■ EXERCISE BRIEF: Please copy the stretch from "There are no animals, except" through "The Giver anyway.)" in the blog post about The Giver, swapping in "trout" wherever "fish" appears.

■ TEXT EXCERPT:
==*==

Hello there, Bookworms!
I hope you’re all well rested after “falling back” this weekend. For those of you who don’t live in areas where Daylight Savings Time is observed, I hope you got extra sleep anyway. Sleep is wonderful.
This week I’m going to focus on The Giver by Lois Lowry. Why does one book need a whole week of attention? It doesn’t! But there are sequels! And I’ve read them all. Now you shall be subjected to my opinions on them. I know you’re excited!
The cover of this book scared me a bit as a child. Who was that? Why did the Santa look alike look so sad? Who ripped the cover? What’s going on?!
The first time I “read” The Giver was in the fifth grade. I say “read” because I didn’t actually read it, the teacher read it to us a chapter at a time… Earlier this year I was craving some more dystopia (seriously, I have a problem. I only want to read about screwy alternate realities…) I decided I needed to read The Giver again since it was creeping up on 20 years since I’d heard it the first time (I’m getting old, dammit.) Number The Stars was one of my favorite books as a kid, so I figured anything Lois Lowry wrote would probably be pretty good, even from an adult perspective.
Okay, so here’s the basic premise. We’re introduced to a 12 year old boy named Jonas and we learn about his home. His community is very orderly and prescribed. There are no cars- everyone rides bicycles (how lovely for the environment!) Children work volunteer hours around town and everyone seems to be quite pleasant… It sounds pretty Thomas More Utopian, right? Then little things start to seem… wrong.
There are no animals, except the fish in the hatchery (and thanks to Kurt Cobain, we know “it’s okay to eat fish ’cause they don’t have any feelings…” What? I’ve already TOLD YOU about my grunge phase. Expect a Nirvana reference from time to time, y’all.) The children are assigned their future jobs at a special ceremony when they turn 12. Color doesn’t exist. Emotions like love seem to be non existent. Everyone is perfectly pleasant, but in being pleasant, they’re missing a lot of the best parts of being human. (This book came out way before Pleasantville was released, but I cannot help but draw comparisons. The nice but slightly off community? The lack of color? The lack of passion? The only thing The Giver is lacking is Don Knotts… May he rest in peace. He lacked the gravity to have played The Giver anyway.)

==*==

■ MATERIAL PROVIDED:
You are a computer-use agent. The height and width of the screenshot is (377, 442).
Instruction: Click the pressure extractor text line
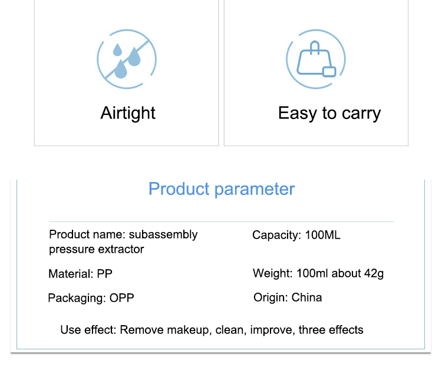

==*==

■ THE ANSWER:
There are no animals, except the trout in the hatchery (and thanks to Kurt Cobain, we know “it’s okay to eat trout ’cause they don’t have any feelings…” What? I’ve already TOLD YOU about my grunge phase. Expect a Nirvana reference from time to time, y’all.) The children are assigned their future jobs at a special ceremony when they turn 12. Color doesn’t exist. Emotions like love seem to be non existent. Everyone is perfectly pleasant, but in being pleasant, they’re missing a lot of the best parts of being human. (This book came out way before Pleasantville was released, but I cannot help but draw comparisons. The nice but slightly off community? The lack of color? The lack of passion? The only thing The Giver is lacking is Don Knotts… May he rest in peace. He lacked the gravity to have played The Giver anyway.)